Problem —
Since the data must remain as supplied, reproduce it word for word.

Records from a data collection:
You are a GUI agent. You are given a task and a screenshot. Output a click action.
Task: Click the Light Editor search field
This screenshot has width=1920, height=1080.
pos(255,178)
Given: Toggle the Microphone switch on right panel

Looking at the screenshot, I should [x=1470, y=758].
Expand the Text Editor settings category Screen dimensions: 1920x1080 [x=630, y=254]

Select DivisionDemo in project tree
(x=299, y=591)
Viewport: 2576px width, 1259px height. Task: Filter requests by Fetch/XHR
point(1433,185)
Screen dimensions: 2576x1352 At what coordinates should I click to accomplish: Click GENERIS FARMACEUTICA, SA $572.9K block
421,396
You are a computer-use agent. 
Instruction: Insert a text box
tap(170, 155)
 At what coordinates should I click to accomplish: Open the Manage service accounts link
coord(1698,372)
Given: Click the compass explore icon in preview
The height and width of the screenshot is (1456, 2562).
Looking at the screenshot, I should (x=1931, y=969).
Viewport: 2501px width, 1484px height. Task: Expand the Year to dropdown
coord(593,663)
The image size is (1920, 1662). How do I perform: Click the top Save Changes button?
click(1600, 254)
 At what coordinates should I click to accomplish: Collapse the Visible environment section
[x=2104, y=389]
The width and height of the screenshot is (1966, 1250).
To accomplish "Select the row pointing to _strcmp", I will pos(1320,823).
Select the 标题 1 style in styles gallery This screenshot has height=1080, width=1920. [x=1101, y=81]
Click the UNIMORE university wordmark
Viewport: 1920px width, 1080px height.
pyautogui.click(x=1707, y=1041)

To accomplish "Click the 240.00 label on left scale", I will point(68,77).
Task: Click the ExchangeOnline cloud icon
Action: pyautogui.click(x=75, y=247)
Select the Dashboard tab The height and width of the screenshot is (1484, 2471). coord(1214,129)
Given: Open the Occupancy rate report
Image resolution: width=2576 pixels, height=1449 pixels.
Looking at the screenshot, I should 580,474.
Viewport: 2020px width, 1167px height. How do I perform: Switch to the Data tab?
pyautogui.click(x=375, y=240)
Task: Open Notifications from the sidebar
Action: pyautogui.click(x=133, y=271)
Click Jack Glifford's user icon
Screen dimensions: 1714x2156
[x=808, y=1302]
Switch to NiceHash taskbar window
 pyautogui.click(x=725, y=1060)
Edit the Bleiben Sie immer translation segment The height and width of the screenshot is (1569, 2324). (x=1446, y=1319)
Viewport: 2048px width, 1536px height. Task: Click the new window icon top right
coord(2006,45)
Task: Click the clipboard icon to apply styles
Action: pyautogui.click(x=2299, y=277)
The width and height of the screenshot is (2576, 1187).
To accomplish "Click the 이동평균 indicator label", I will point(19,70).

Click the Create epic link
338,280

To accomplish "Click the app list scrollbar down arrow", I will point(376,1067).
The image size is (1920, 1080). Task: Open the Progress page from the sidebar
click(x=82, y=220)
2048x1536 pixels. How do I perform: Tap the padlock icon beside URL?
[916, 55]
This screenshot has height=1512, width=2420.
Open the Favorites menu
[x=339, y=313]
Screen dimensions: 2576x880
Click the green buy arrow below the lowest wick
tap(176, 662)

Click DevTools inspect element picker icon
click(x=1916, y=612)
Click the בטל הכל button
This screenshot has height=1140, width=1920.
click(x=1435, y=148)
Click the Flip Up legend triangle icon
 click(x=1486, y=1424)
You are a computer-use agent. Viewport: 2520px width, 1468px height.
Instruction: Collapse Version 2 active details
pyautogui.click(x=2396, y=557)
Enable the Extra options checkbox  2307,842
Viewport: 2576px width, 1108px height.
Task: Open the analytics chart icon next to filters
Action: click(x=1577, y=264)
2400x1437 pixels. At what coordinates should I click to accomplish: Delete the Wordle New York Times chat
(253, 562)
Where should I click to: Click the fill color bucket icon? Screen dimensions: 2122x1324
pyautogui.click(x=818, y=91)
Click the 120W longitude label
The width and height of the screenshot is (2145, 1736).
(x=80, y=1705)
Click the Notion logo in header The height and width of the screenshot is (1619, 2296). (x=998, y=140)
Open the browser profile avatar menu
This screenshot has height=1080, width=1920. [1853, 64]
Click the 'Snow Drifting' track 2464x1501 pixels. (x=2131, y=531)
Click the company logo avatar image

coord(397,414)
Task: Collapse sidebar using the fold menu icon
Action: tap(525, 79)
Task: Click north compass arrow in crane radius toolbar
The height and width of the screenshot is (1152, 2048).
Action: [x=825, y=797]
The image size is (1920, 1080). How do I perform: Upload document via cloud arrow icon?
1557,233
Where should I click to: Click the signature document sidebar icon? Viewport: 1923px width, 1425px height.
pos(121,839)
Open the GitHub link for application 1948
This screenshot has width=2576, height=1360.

Solution to this problem —
You are a GUI agent. You are given a task and a screenshot. Output a click action.
Task: Click the Light Editor search field
This screenshot has width=1920, height=1080.
pos(255,178)
Given: Toggle the Microphone switch on right panel

Looking at the screenshot, I should [x=1470, y=758].
Expand the Text Editor settings category Screen dimensions: 1920x1080 [x=630, y=254]

Select DivisionDemo in project tree
(x=299, y=591)
Viewport: 2576px width, 1259px height. Task: Filter requests by Fetch/XHR
point(1433,185)
Screen dimensions: 2576x1352 At what coordinates should I click to accomplish: Click GENERIS FARMACEUTICA, SA $572.9K block
421,396
You are a computer-use agent. 
Instruction: Insert a text box
tap(170, 155)
 At what coordinates should I click to accomplish: Open the Manage service accounts link
coord(1698,372)
Given: Click the compass explore icon in preview
The height and width of the screenshot is (1456, 2562).
Looking at the screenshot, I should (x=1931, y=969).
Viewport: 2501px width, 1484px height. Task: Expand the Year to dropdown
coord(593,663)
The image size is (1920, 1662). How do I perform: Click the top Save Changes button?
click(1600, 254)
 At what coordinates should I click to accomplish: Collapse the Visible environment section
[x=2104, y=389]
The width and height of the screenshot is (1966, 1250).
To accomplish "Select the row pointing to _strcmp", I will pos(1320,823).
Select the 标题 1 style in styles gallery This screenshot has height=1080, width=1920. [x=1101, y=81]
Click the UNIMORE university wordmark
Viewport: 1920px width, 1080px height.
pyautogui.click(x=1707, y=1041)

To accomplish "Click the 240.00 label on left scale", I will point(68,77).
Task: Click the ExchangeOnline cloud icon
Action: pyautogui.click(x=75, y=247)
Select the Dashboard tab The height and width of the screenshot is (1484, 2471). coord(1214,129)
Given: Open the Occupancy rate report
Image resolution: width=2576 pixels, height=1449 pixels.
Looking at the screenshot, I should 580,474.
Viewport: 2020px width, 1167px height. How do I perform: Switch to the Data tab?
pyautogui.click(x=375, y=240)
Task: Open Notifications from the sidebar
Action: pyautogui.click(x=133, y=271)
Click Jack Glifford's user icon
Screen dimensions: 1714x2156
[x=808, y=1302]
Switch to NiceHash taskbar window
 pyautogui.click(x=725, y=1060)
Edit the Bleiben Sie immer translation segment The height and width of the screenshot is (1569, 2324). (x=1446, y=1319)
Viewport: 2048px width, 1536px height. Task: Click the new window icon top right
coord(2006,45)
Task: Click the clipboard icon to apply styles
Action: pyautogui.click(x=2299, y=277)
The width and height of the screenshot is (2576, 1187).
To accomplish "Click the 이동평균 indicator label", I will point(19,70).

Click the Create epic link
338,280

To accomplish "Click the app list scrollbar down arrow", I will point(376,1067).
The image size is (1920, 1080). Task: Open the Progress page from the sidebar
click(x=82, y=220)
2048x1536 pixels. How do I perform: Tap the padlock icon beside URL?
[916, 55]
This screenshot has height=1512, width=2420.
Open the Favorites menu
[x=339, y=313]
Screen dimensions: 2576x880
Click the green buy arrow below the lowest wick
tap(176, 662)

Click DevTools inspect element picker icon
click(x=1916, y=612)
Click the בטל הכל button
This screenshot has height=1140, width=1920.
click(x=1435, y=148)
Click the Flip Up legend triangle icon
 click(x=1486, y=1424)
You are a computer-use agent. Viewport: 2520px width, 1468px height.
Instruction: Collapse Version 2 active details
pyautogui.click(x=2396, y=557)
Enable the Extra options checkbox  2307,842
Viewport: 2576px width, 1108px height.
Task: Open the analytics chart icon next to filters
Action: click(x=1577, y=264)
2400x1437 pixels. At what coordinates should I click to accomplish: Delete the Wordle New York Times chat
(253, 562)
Where should I click to: Click the fill color bucket icon? Screen dimensions: 2122x1324
pyautogui.click(x=818, y=91)
Click the 120W longitude label
The width and height of the screenshot is (2145, 1736).
(x=80, y=1705)
Click the Notion logo in header The height and width of the screenshot is (1619, 2296). (x=998, y=140)
Open the browser profile avatar menu
This screenshot has height=1080, width=1920. [1853, 64]
Click the 'Snow Drifting' track 2464x1501 pixels. (x=2131, y=531)
Click the company logo avatar image

coord(397,414)
Task: Collapse sidebar using the fold menu icon
Action: tap(525, 79)
Task: Click north compass arrow in crane radius toolbar
The height and width of the screenshot is (1152, 2048).
Action: [x=825, y=797]
The image size is (1920, 1080). How do I perform: Upload document via cloud arrow icon?
1557,233
Where should I click to: Click the signature document sidebar icon? Viewport: 1923px width, 1425px height.
pos(121,839)
Open the GitHub link for application 1948
This screenshot has width=2576, height=1360.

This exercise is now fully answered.